Título: Governo contrata estudo para reduzir gastos
Autor: Paul, Gustavo
Fonte: O Globo, 03/02/2008, O País, p. 8

Instituto de consultor mineiro terá 15 meses para apresentar propostas; objetivo é economizar R$600 milhões

BRASÍLIA. O governo federal ainda não conseguiu tapar o rombo de R$40 bilhões com o fim da CPMF, mas já começou a implementar uma série de medidas para tentar melhorar a eficiência da máquina administrativa e tentar equilibrar as contas em 2009.

Esse processo, que vinha sendo tocado lentamente desde o final do ano passado, ganhou importância depois que o presidente Luiz Inácio Lula da Silva pediu, no início de janeiro, ao ministro do Planejamento, Paulo Bernardo, que acionasse medidas para a administração pública fazer mais com menos recursos. Serão providências complexas e estão sendo implementadas desde a semana passada, mas só terão efeito a médio prazo.

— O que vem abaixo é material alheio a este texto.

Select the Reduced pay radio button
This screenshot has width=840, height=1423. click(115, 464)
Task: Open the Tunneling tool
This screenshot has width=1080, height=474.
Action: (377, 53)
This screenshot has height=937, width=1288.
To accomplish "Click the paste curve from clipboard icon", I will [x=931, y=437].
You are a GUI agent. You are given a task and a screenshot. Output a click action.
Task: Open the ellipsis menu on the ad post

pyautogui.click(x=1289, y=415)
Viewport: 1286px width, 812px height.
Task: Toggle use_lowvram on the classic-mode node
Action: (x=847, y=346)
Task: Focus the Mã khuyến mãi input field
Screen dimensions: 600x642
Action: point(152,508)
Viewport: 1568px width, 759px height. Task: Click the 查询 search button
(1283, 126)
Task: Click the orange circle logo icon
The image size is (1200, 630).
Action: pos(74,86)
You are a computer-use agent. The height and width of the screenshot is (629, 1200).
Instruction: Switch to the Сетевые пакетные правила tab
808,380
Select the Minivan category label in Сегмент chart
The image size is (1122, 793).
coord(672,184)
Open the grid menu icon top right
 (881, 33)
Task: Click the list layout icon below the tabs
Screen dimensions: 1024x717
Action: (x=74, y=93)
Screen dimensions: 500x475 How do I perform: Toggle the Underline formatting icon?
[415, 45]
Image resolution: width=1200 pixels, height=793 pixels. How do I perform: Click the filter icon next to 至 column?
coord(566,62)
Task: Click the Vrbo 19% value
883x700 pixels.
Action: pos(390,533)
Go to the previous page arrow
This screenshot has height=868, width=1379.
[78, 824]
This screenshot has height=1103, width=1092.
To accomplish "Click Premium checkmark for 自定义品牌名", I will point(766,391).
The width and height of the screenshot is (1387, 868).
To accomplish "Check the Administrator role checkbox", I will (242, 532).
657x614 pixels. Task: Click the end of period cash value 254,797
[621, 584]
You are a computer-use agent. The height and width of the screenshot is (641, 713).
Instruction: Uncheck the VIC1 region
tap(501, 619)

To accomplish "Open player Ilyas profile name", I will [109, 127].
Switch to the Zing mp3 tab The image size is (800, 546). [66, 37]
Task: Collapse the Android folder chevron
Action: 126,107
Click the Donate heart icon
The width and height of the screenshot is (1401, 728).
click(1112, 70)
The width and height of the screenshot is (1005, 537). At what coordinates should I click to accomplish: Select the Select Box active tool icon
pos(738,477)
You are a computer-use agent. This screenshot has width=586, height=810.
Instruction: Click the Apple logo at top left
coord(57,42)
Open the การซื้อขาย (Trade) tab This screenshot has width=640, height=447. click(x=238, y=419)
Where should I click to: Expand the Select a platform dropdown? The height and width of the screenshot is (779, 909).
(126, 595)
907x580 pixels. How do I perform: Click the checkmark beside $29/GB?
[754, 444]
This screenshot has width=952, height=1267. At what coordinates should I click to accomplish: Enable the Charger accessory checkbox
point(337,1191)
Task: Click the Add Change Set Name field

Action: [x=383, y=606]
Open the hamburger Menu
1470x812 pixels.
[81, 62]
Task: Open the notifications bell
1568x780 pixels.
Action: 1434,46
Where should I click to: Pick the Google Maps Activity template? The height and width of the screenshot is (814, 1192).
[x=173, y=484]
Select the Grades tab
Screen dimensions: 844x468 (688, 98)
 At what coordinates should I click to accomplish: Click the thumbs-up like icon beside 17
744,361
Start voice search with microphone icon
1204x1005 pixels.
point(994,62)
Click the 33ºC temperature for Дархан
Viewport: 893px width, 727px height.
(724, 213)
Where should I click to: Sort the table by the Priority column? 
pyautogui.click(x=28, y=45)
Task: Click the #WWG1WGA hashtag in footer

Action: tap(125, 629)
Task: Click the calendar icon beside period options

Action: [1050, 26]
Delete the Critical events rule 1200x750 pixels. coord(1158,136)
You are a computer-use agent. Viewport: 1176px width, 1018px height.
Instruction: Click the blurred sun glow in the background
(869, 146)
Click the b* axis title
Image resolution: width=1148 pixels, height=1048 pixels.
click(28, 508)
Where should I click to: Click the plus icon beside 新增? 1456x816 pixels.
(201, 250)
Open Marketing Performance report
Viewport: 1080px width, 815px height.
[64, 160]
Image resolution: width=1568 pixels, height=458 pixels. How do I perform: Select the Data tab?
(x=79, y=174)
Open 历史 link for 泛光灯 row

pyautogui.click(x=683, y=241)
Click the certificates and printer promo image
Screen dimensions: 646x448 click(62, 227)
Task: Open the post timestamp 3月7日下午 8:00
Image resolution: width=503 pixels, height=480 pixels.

Jorge Gerdau sugeriu a Lula que contratasse Falconi

A primeira delas foi a contratação do Instituto de Desenvolvimento Gerencial (INDG), do consultor mineiro Vicente Falconi, para criação de parâmetros de gastos a serem aplicados a todos os ministérios. É um trabalho conjunto com a Secretaria de Orçamento Federal (SOF) e implica uma detalhada radiografia dos gastos de custeio do governo.

Falconi, considerado o maior especialista em gestão de custos e de processos do país, ganhou notoriedade nacional depois que o empresário Jorge Gerdau Johannpeter sugeriu que o governo o contratasse para formular políticas para melhorar a gestão da Previdência Social e reduzir seu rombo. Sua empresa já prestou serviços aos governos tucanos de Minas e do Ceará e a várias prefeituras. No âmbito federal, assessora o Ministério do Desenvolvimento Social, do petista Patrus Ananias.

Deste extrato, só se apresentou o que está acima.